После смерти Рапунцель прошла, должно быть, всего неделя или две, когда Дезире нашла записку от Акселя в трещине, куда она до сих пор наведывалась каждое утро перед тем как идти за медом на пасеку. Она совала в трещину меж кирпичей руку, надеясь, что пальцы наткнутся на край свернутой бумажки.

«Дорогая Дезире, ты еще здесь, по ту сторону стены? С любовью, Аксель».

«Дорогой Аксель, да. С любовью, Дезире».

Аксель вернулся в Академию Бойкнут, но не учеником. Теперь он обслуживал мальчиков, которых некогда так обожал, а также учителей и деканов. Ни один человек его не узнал и, конечно, никто не поверил, когда он назвался Акселем. Теперь его из-за отрезанного мизинца звали не иначе как Беспалый и во всякой краже подозревали его. «У Беспалого к рукам прилипло», — говорили друг другу мальчишки, даже если пропадал всего лишь зубец на старой пластмассовой расческе.

Каждый день он шнырял со щеткой по техническим лазам под крышей, чистил дымоходы и вентиляцию, протирал каждый клапан черных легких старого здания, где вяло учились мальчики. В подвале помешивал деревянным веслом их белье в чане с кипятком и щелоком, и порой, складывая чистую одежду, переодевался в чью-то форму, надевал даже майку с трусами и фантазировал о жизни, которую сам когда-то вел.
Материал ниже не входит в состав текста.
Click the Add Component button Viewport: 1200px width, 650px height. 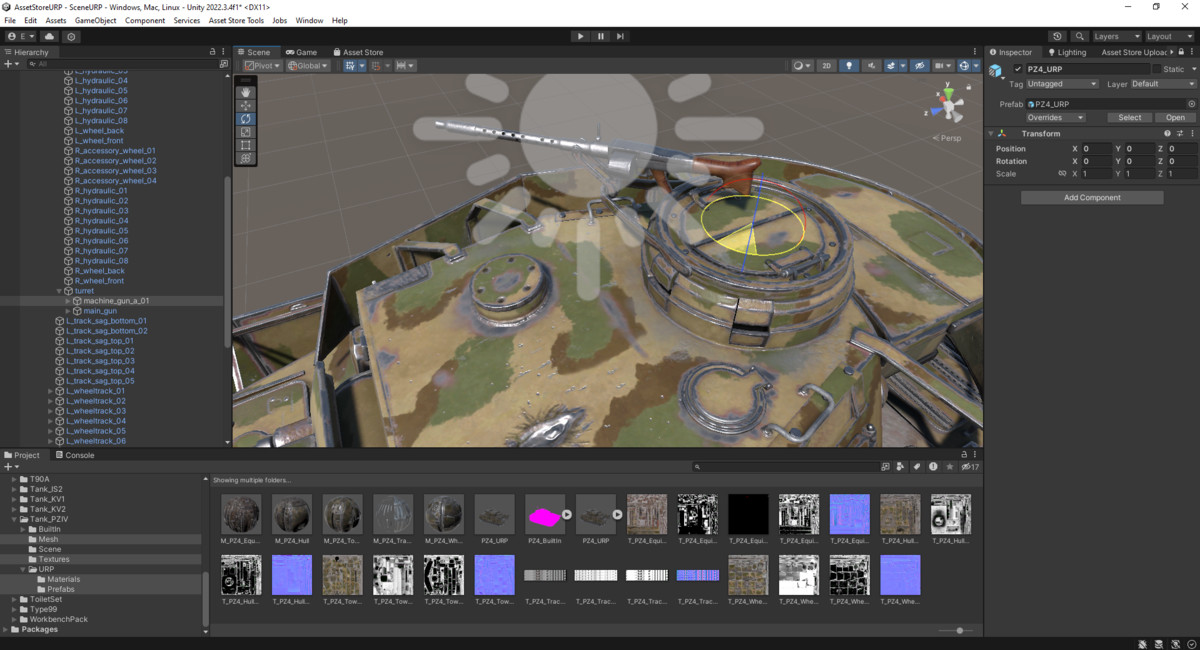click(x=1092, y=197)
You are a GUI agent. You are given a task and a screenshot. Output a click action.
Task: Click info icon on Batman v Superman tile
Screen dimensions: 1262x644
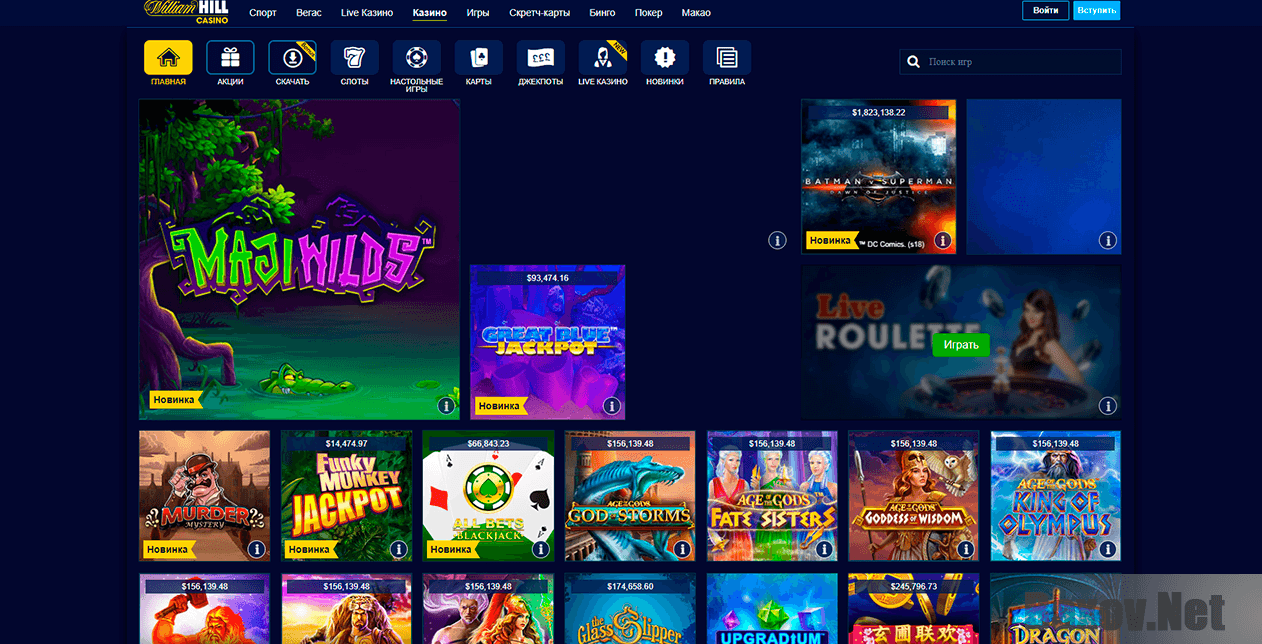point(941,240)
Валяясь на стопке сложенных одеял, теребил член сквозь материю чужих брюк, курил отсыревшую сигарету, которая часто шипела и гасла из-за влажности в прачечной. Сжимая пальцами свое нежное горло, пытался глотнуть — чтобы ощутить напрасную борьбу Рапунцель за глоток воздуха в последние минуты жизни. «Я хуже того пирата, — думал он, вспоминая ее отрезанный язык. — Как мне жить с самим собой?» Он сильнее пережимал рукою горло, представлял, как жизнь покидает его, представлял себе мертвого Акселя и живого Беспалого, преступника, злодея Беспалого, — и он сделал Дезире предложение в рое сердитых пчел, глядя в ее лицо, закрытое плотной сеткой, спадавшей с широких полей черной шляпы до самых ног. Кольцо с рубином он украл накануне вечером у жены директора школы, пока та принимала ванну; она его надежно спрятала в антикварную шкатулку с выскакивающей балериной, которая уже не выскакивала. Аксель потеребил зубец на крышке, пробуя починить балерину, но тут же услышал соблазнительный плеск — вымытая жена директора вылезала из ванной.
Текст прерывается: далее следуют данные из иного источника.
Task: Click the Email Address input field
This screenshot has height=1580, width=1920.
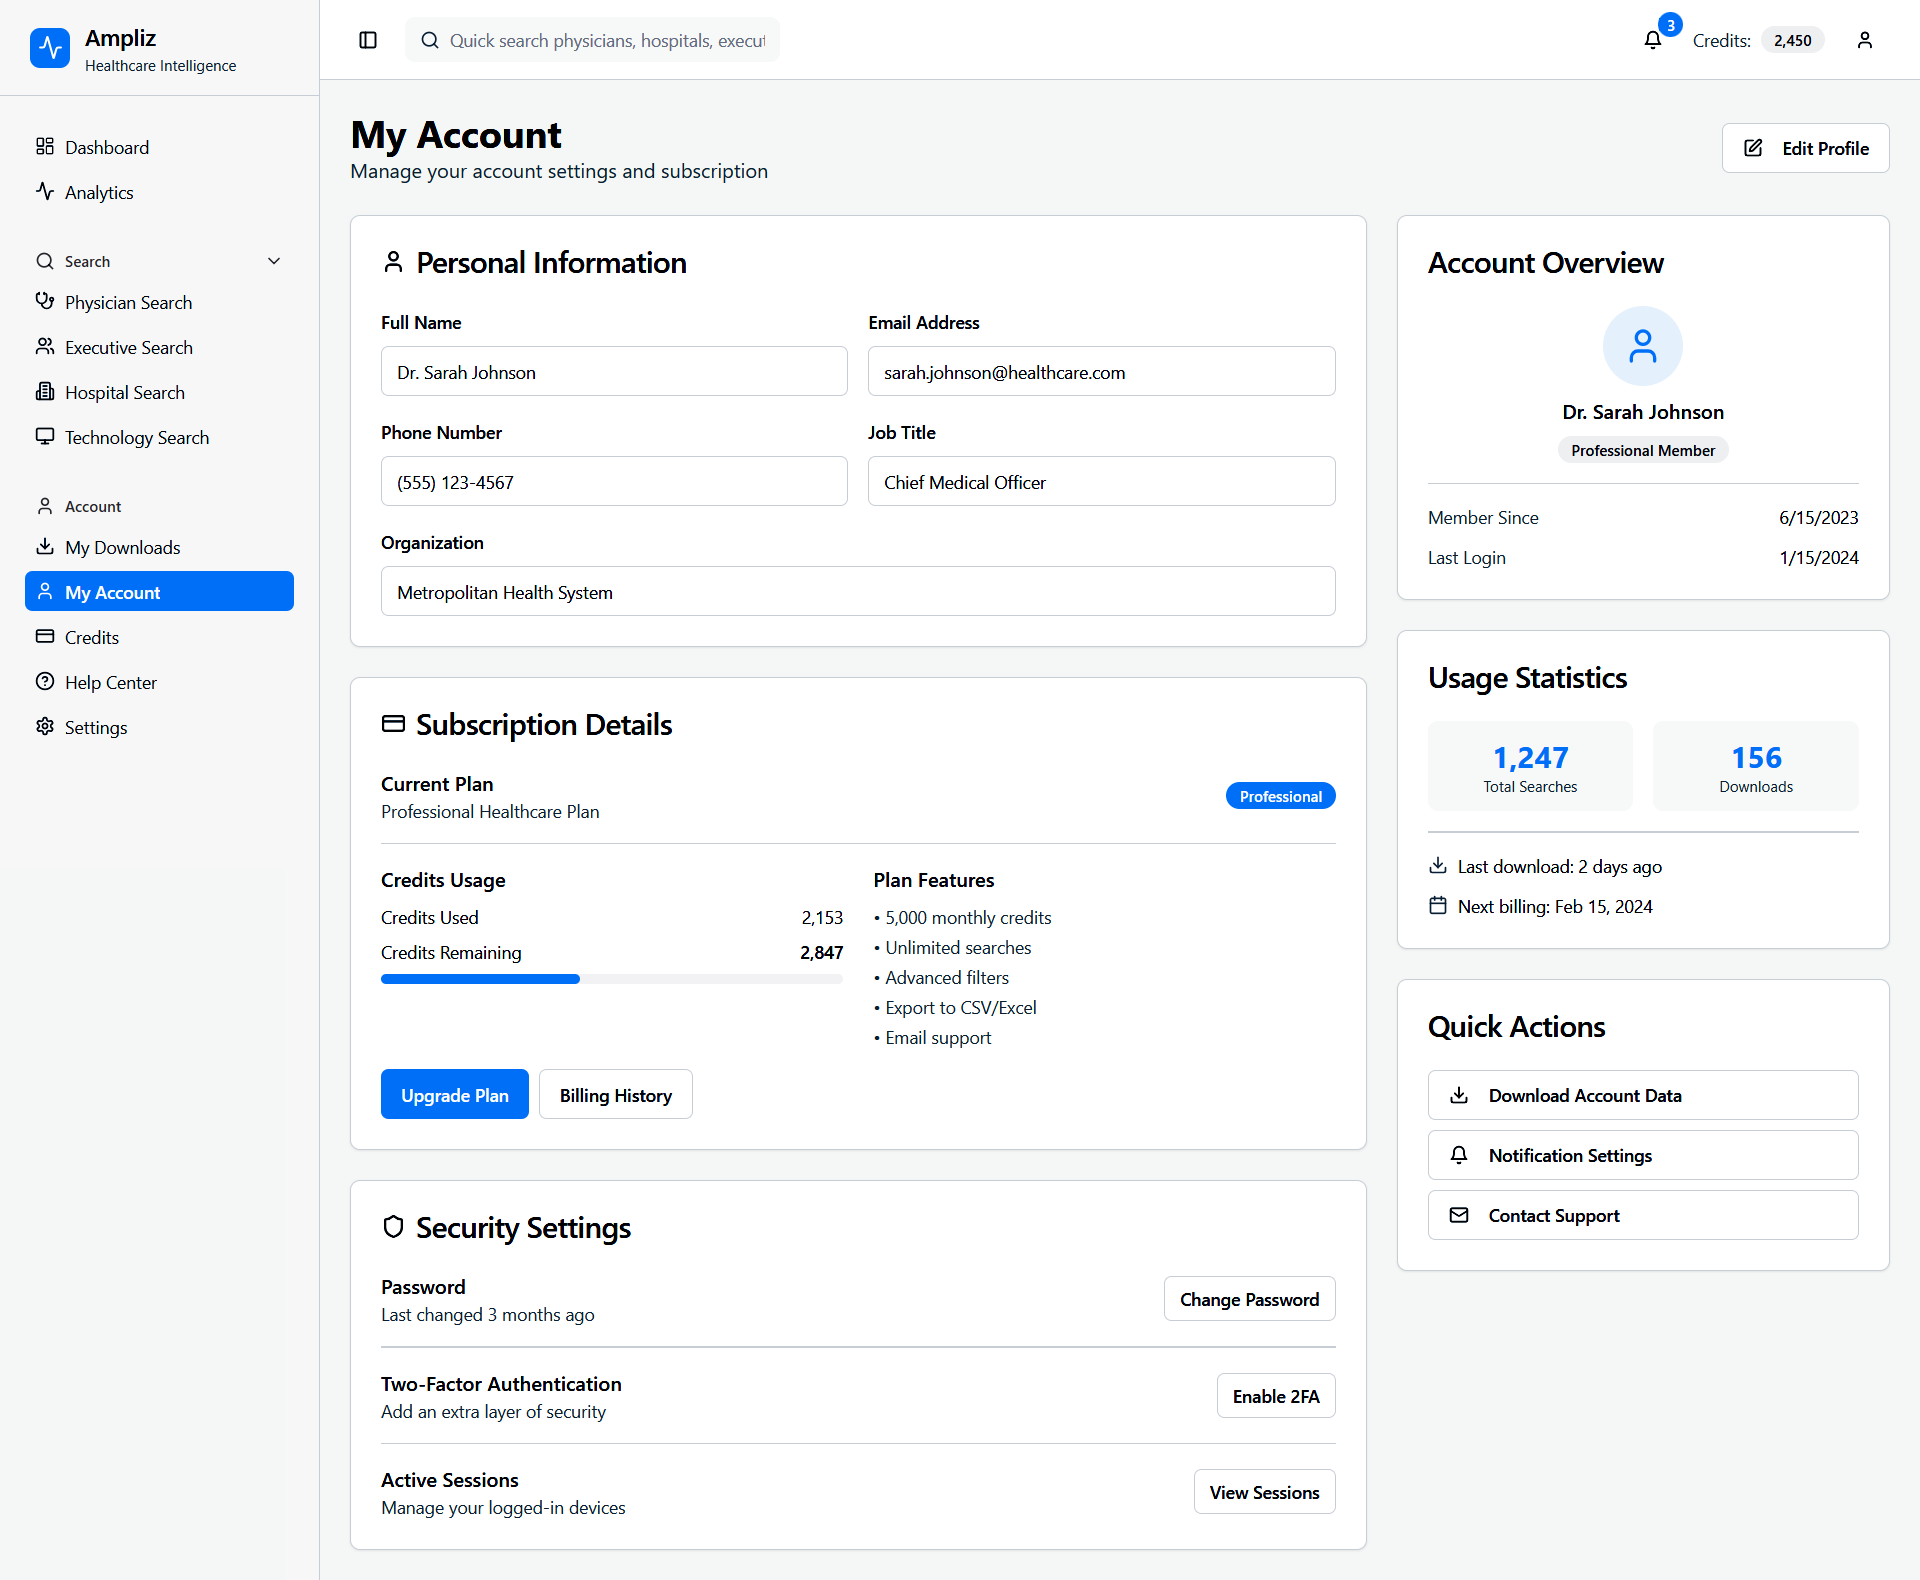Action: click(x=1101, y=372)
— Смотри больше не урони его с пальца, — сказал он Дезире, то ли забыв, как было дело, то ли надеясь, что она не помнит его неудачное предложение на чертовом колесе. Дезире простила ему эту маленькую ложь — первое из тысяч прощений, которые, чувствовала она, ждали своего часа, застряв у нее в зубах, как тупая боль.

Хотя Дезире и Миранда прибыли к часовне далеко за полночь, Аксель ждал. Сидел, скрестив ноги, на бампере ржавого «вольво», припаркованной прямо у входа под розовым заревом неоновых неразлучников, и из-под коротких брюк его смокинга — они словно уровень паводка отмечали — торчали разноцветные носки. Смокинг желтый, как одуванчик, — он взял напрокат в часовне вместе с манишкой и другими причиндалами.